Instructions to follow:
Identify the line in which "Clear the Grid layout selection" appears, then reproduce that line and all remaining lines of the records word for word.

(Extracted data entries)
▬▬▬

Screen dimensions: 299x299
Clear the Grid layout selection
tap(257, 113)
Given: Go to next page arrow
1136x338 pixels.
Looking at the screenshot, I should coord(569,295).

▬▬▬

Completed exercise:
Clear the Grid layout selection
tap(257, 113)
Given: Go to next page arrow
1136x338 pixels.
Looking at the screenshot, I should coord(569,295).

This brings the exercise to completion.